Our relationship also initially improve. Up until June, we argued less often often and reconciled right away instead of holding a grudge for days. I had stayed away from talking about his new lifestyle, his affair & dating, spending, detachment from our daughters or our R. I concentrated on being a good friend, being supportive and improving our interactions. He had noticed some my changes and commented on them. He has moved from not wanting anything to do with me, to sometimes showing genuine care for me.

Twice in April and once in May, he made some advances, we got intimate and he ended up spending the night. We also went to the movies alone a couple of times and out for dinner or frozen yogurt with the kids about once a week. He even acknowledged being depressed and not knowing what he wanted.

Yet his behavior was erratic - other times he is mean, rude and detached, and is always texting OW or other friends.

June 2011 - Finally confronted him about PA with OW - he had become very obvious and disrespectful - texting with her all time time in front of me.
He denied at first - protecting OW who was still living with her H at the time.
He was very angry and said our marriage should have ended many years ago - he should have never had children with me and that he had been in an abusive relationship with me for 13 years. I destroyed our relationship and any pain I may have been suffering in these last 6 months doesn't even compare to the pain he has felt for 13 yrs.

A week later, OW separated from her H. Don't know if she has filed for D yet.

Early July - H says he is confused, but has decided not to make any drastic decisions about his life now. He added that he cares a lot about me and doesn't like to see me hurt, and that he is sad because he realizes he has no power to fix that. He finished by saying he desperately wants us to get along.

July 25th - Our son is born. H is with me during labor, but was mostly detached or asleep. He was only supportive when the baby was actually born, but it felt more like a friend being there instead of my husband.

August 6, 2011 - H tells me he has chosen to pursue his relationship with OW openly. She is filing for D and they are slowly telling people they are together. All her family knows about him now and he will start introducing her to family.
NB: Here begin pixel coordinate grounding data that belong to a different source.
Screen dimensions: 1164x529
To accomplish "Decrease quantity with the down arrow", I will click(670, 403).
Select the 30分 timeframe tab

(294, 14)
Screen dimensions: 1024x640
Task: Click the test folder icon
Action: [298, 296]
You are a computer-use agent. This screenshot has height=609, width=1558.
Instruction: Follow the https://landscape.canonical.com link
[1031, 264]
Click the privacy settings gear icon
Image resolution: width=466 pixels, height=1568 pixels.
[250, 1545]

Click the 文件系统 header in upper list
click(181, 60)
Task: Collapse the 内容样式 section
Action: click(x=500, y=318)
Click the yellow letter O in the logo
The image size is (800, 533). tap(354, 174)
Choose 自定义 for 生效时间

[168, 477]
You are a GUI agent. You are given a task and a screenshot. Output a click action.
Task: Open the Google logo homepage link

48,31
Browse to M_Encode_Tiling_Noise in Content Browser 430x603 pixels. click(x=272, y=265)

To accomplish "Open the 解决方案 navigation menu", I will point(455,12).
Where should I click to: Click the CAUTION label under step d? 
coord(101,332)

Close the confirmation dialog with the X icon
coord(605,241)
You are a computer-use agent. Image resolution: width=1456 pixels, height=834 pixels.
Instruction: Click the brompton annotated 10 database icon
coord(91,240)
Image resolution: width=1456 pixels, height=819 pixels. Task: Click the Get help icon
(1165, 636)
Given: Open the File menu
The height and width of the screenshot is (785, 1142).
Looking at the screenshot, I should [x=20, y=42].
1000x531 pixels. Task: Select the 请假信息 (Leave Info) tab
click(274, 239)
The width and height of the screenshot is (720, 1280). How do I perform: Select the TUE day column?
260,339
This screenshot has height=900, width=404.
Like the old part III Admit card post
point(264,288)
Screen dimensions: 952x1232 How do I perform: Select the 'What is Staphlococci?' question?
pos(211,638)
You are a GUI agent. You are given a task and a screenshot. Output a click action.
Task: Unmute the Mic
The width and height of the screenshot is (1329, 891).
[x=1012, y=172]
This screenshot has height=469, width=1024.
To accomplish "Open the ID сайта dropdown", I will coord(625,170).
Some close friends already know about her.

He says he is very much in love with her - their R is amazing and their communication is at another level. She is a very sweet person and she is worried I will hate her.
I initially respond calmly that if he needs to pursue that R, he should and find out if grass is greener on other side.

August - Now - Rocky R with H. Issues with OW trigger me. H is still detached from kids and not reliable when it comes to helping or visiting (when he is with OW, he is MIA)

A lots of ups and downs - lots of setbacks, but always get back on my feet and continue trying DB and 180s. Trying to control OW triggers. Their R seems VERY serious, not just about sex or fantasy. He treats her like a formal girlfriend and his language makes me think he has really moved on and not in a fog.
Here are some examples of the things he tells me:
"I want you to be happy and find someone who will love you as much as you deserve. You are a great woman."
"I am trying to learn from the mistakes I made in our marriage so I don't repeat them in my new R with OW."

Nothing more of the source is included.